What this exercise asks >>
1. In the text on Brazil's 2014 gubernatorial elections, copy out word for word everything from "Gubernatorial elections were" down to "Workers' Party (re-elected)".
2. Answer these questions from the text on Brazil's 2014 gubernatorial elections:
(a) On what date were the runoff elections held?
(b) Who was elected governor of Amapá?
(c) Which party was Flávio Dino from?

2014 Brazilian gubernatorial elections
- PMDB (7) PT (5) PSDB (4) PSB (3) PDT (2) PSD (2) PCdoB (1) PP (1) PROS (1)

= 2014 Brazilian gubernatorial elections =

Gubernatorial elections were held in Brazil on 5 October 2014 alongside nationwide general elections, with runoff elections held in several states on 26 October.

==Results==
The Governors elected in 2014 were the following:
- Acre – Tião Viana from the Workers' Party (re-elected)
- Alagoas – Renan Filho from the Brazilian Democratic Movement Party
- Amapá – Waldez Góes from the Democratic Labour Party
- Amazonas – José Melo from the Republican Party of the Social Order
- Bahia – Rui Costa from the Workers' Party
- Ceará – Camilo Santana from the Workers' Party
- Espírito Santo – Paulo Hartung from the Brazilian Democratic Movement Party
- Federal District – Rodrigo Rollemberg from the Brazilian Socialist Party
- Goiás – Marconi Perillo from the Brazilian Social Democracy Party
- Maranhão – Flávio Dino from the Communist Party of Brazil
- Mato Grosso – Pedro Taques from the Democratic Labour Party
- Mato Grosso do Sul – Reinaldo Azambuja from the Brazilian Social Democracy Party
- Minas Gerais – Fernando Pimentel from the Workers' Party
- Pará – Simão Jatene from the Brazilian Social Democracy Party (re-elected)

Collected data >>
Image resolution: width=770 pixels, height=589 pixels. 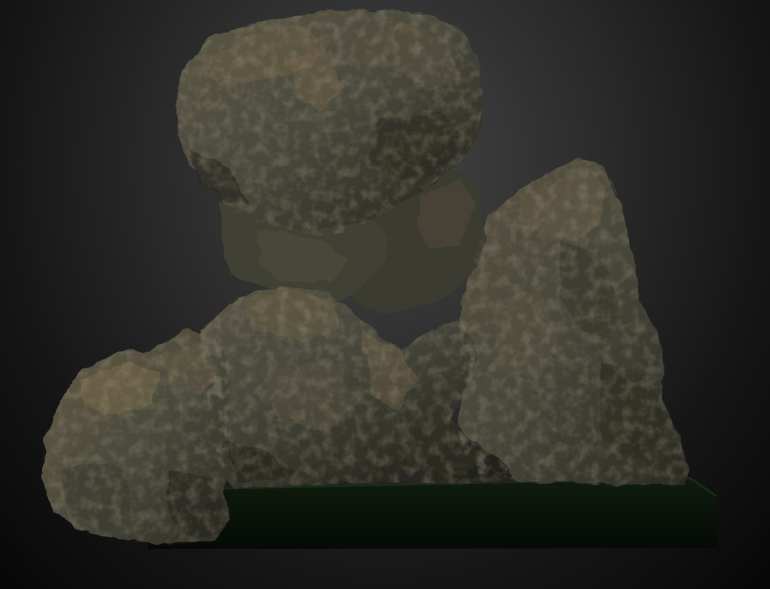 What do you see at coordinates (432, 512) in the screenshot?
I see `pedestal-slab` at bounding box center [432, 512].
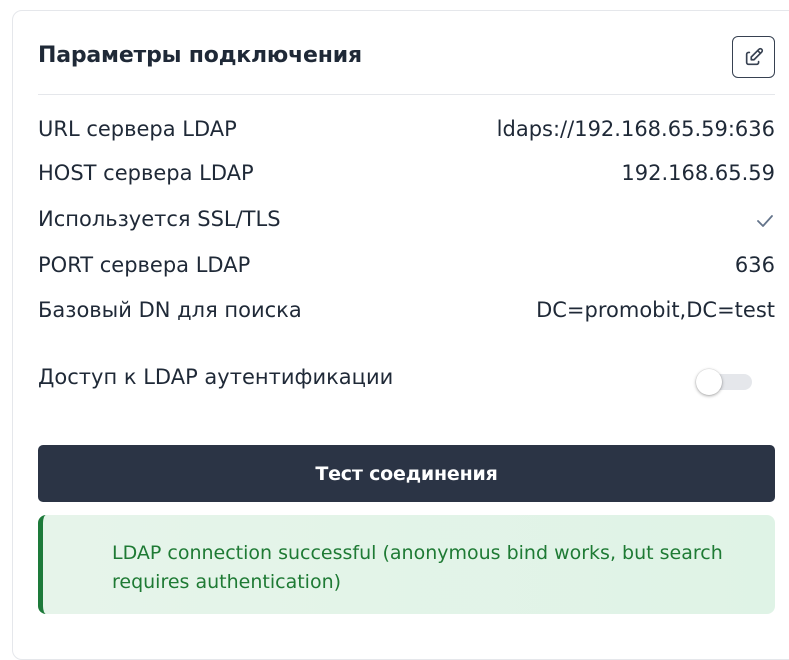 The height and width of the screenshot is (660, 789). Describe the element at coordinates (406, 221) in the screenshot. I see `param-row-ssl: Используется SSL/TLS` at that location.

Expected results >>
1.
Gubernatorial elections were held in Brazil on 5 October 2014 alongside nationwide general elections, with runoff elections held in several states on 26 October.

==Results==
The Governors elected in 2014 were the following:
- Acre – Tião Viana from the Workers' Party (re-elected)

2.
(a) 26 October 2014
(b) Waldez Góes
(c) The Communist Party of Brazil